Segundo um comunicado do executivo regional, a decisão foi tomada em Conselho do Governo, na sequência das posições já tornadas públicas pela Secretaria Regional do Turismo, Mobilidade e Infraestruturas, que contestam as novas regras impostas pelo Governo da República.
O Governo Regional considera inaceitável a exigência destes documentos aos residentes e equiparados na Região Autónoma dos Açores, defendendo que a medida “desconsidera as legítimas expectativas dos açorianos” e não reconhece de forma adequada a natureza estrutural da condição ultraperiférica da região, promovendo, no seu entender, uma discriminação entre cidadãos.

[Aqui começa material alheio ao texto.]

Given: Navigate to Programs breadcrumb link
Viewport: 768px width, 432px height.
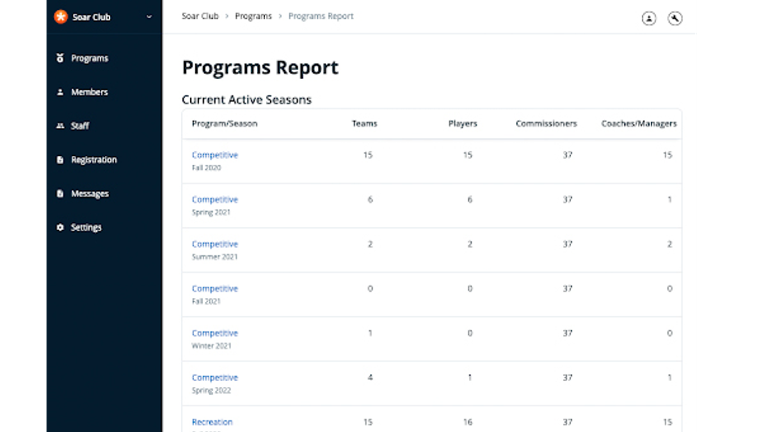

De acordo com o executivo açoriano, o modelo agora consagrado no decreto-lei representa um recuo face a entendimentos anteriormente firmados entre as partes e introduz exigências que colocam obstáculos acrescidos ao acesso a um direito que deve ser assegurado “de forma clara, simples e previsível” às populações dos Açores.
O Governo dos Açores reafirma que o Subsídio Social de Mobilidade constitui um instrumento essencial de correção das desigualdades territoriais e de garantia da continuidade territorial, sublinhando que qualquer alteração ao seu regime deve respeitar os princípios da igualdade e da coesão nacional.